▸ Exercise description:
Pick up the text on HiLoMag guideway switching after its last sentence and keep writing it in the same technical voice.

-- Start Reading text --

The system proposed for HiLoMag is the same basic guideway-sensing concept as Morgantown, but is maglev so that there is no wear or mechanical noise generated, and the guide rails are located flush with the surface in the center of the guideway instead of in guideway sidewalls. And in maglev HiLoMag there would be no wheels to steer, blow out, wear out, or slip (except in the street mode after delevitation).

We claim that switching from within the cars will be quite easy, while safe independent switching of closely spaced high-speed cars by guideway switching actions would be very difficult if not impossible. The proposed minimum headway between HiLoMag cars at 200 mph is only 0.054 seconds (for 15-foot cars and one foot clearance). With the switch in the guideways each switch would have to receive and act upon up to nineteen switching commands every second, with no time for redundant commands or any kind of checking. And the commands would have to be precisely synchronized with the arrival of each high-speed car at the junction.

This would appear to be an impossible job with mechanical guideway switching. And I have seen no way of accomplishing independent "guideway-mounted nonmechanical switching" of closely spaced high-speed cars. If someone has a promising concept for such a system I would be very interested in seeing it.

In the HiLoMag concept the guidance and switching subsystem uses inductive maglev guide rails and in-car switching as shown in the guidance and switching section of

http://faculty.washington.edu/jbs/itrans/hilo2.htm

Some readers might wish to review that reference in order to better understand the following.

With in-car switching the commands would be individually sent to the cars far in advance of their arrival at the junctions. This would allow plenty of time to send duplicate commands if desired, and to receive an automatic confirmation from each car while there is still time to correct any errors. In fact, the switching commands might be stored in memory in each car for its entire trip, but this would require updating of that memory if there are any changes of plan en route. For redundancy one might even use a combination of guideway-computer switching commands and onboard memory.

You write that if the switch "fails to move when it is ordered to, or if no order is received, that vehicle may be misdirected, but no accident will occur." If we consider any kind of guideway junction (the drawing of a junction provided on the HiLoMag pages is a good example) where guideways split into two, just to merge with other guideways shortly afterwards, we will understand that even one misdirected vehicle is one too many and could easily have disastrous results. A misdirected vehicle could suddenly be heading for a merge where another vehicle is "scheduled" to arrive at the very same split second. If the traffic flows on the guideways are dense (as we all hope they will be) the probability that two vehicles will enter a merge simultaneous will be high if a misdirection ever occur, and that situation is little short of disastrous.

-- End Reading text --
-- Start Data provided --

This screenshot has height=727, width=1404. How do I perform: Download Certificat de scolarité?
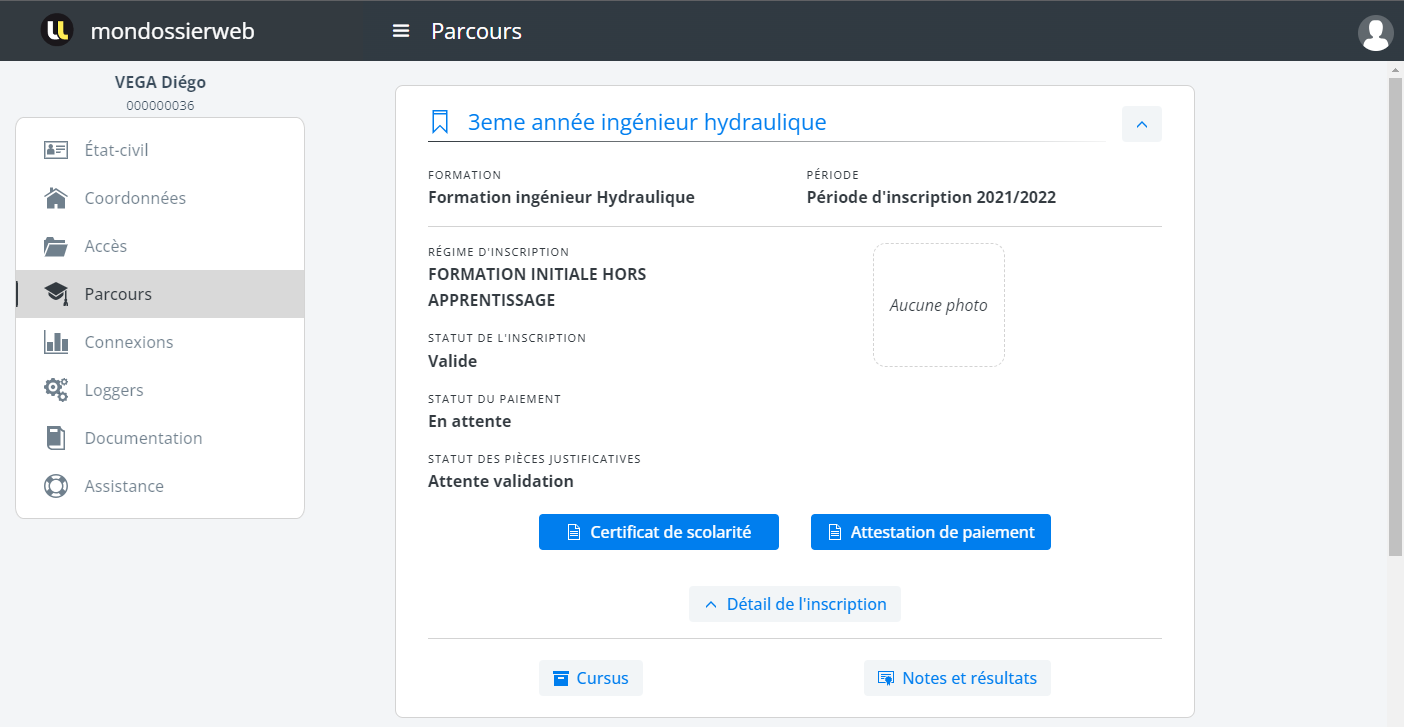[658, 532]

-- End Data provided --

▸ Output for this task:
The misunderstanding here is that my sketch that shows "guideways split into two" in the reference was intended to show only the switching concept, not other parts of the guideway system. The arms seen branching off from the main guideway would be of three different kinds. First, they could be the origins of additional synchronous guideways (branches from a trunk). Cars switching to a start-up branch guideway (that will have no other traffic to contend with) would continue at synchronous speed.

The second kind of exiting arms are transfers to other through guideways that already carry traffic. In that case the arms shown are ramps in which the computer will control the speed of the transferring vehicles in order to properly merge them with the traffic on the guideways they are entering, or abort the merges if necessary due to excessive traffic. Remember that HiLoMag has synchronous guideways but asynchronous ramps. Only the ramps are controlled. The guideways per se are always at full velocity and are oblivious to the LSM cars riding some of their constant magnetic waves, except for the changes in guideway current that the cars cause.

The third kind of exiting arms are exit ramps from the guideway system back to the streets or highways. Arms of this third kind will automatically decelerate and stop the cars that enter them. Then the human drivers will merge their cars with the traffic on the adjacent streets or highways.

A misrouted car might be kept on the guideway it was scheduled to leave. There it could cause no damage because it would continue to occupy the spot it had been occupying, and the computer would know that it was still there and would not try to merge another car into that spot later. Or the misguided car may unintentionally enter a ramp to another guideway or exit. There the computer would treat it exactly like a car that was intended to merge with that guideway, and the car would either be merged safely (on a guideway it didn't want) or the merge would be aborted for lack of space on the receiving guideway.

FREIGHT

It is surprising to learn that HiLoMag will not accommodate routine non-perishable freight on its guideways and that we therefore shall continue to rely on diesel powered eighteen wheelers for most of our freight. We have to get our priorities right and remember that we are planning for a day when fossil fuels will be either non-existent or at least very expensive.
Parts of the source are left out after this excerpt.